Tribune d'expert / 15 septembre 2019

On les appelle les « fake news », « rumeurs » ou encore « intox ». Depuis toujours les « fake news » sont omniprésentes dans le monde de la politique notamment depuis l’élection présidentielle américaine de 2016. La désinformation et la contre-information ont toujours été des pratiques récurrentes dans le monde politique, « gouverner, c’est faire croire », écrivait Machiavel il y a cinq cents ans. Aujourd’hui, elles sont partout, que ce soit dans la parodie, les mensonges, les détournements de contexte, les manipulations ou tout simplement les inventions. Elles font partie de notre quotidien et c’est un défi de tous les jours de pouvoir les déjouer.

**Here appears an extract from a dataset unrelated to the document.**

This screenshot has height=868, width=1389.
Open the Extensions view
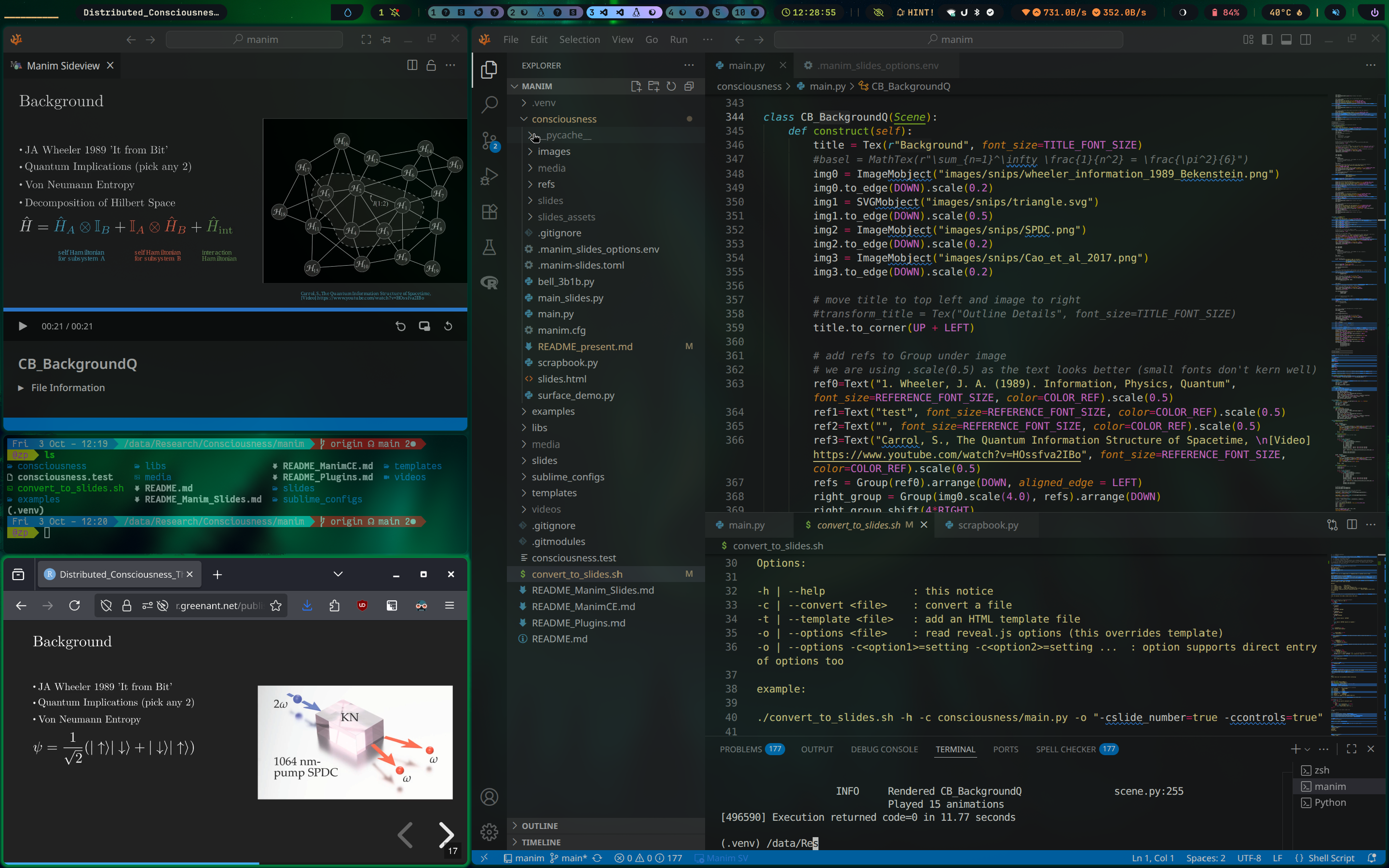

Mais qu’en est-il de l’impact sur les marques ? 

Et dans le monde de l’entreprise, ça donne quoi ? A l’ère des réseaux sociaux, les fausses informations se propagent plus rapidement, selon des chercheurs du MIT (Massachusetts Institute of Technology), les vraies informations prennent six fois plus de temps que les fausses pour atteindre 1 500 personnes d’après leurs analyses.

Les fake news sont devenues un réel sujet dans notre quotidien, sur les réseaux sociaux, dans les médias et dans le monde de l’entreprise.

Voici un rapide aperçu avec quelques exemples chez l’annonceur : Starbucks a été victime du faux « Dreamer Day », où l’enseigne promettait d’offrir des boissons dans ses établissements aux personnes sans papiers qui entraient clandestinement aux Etats-Unis.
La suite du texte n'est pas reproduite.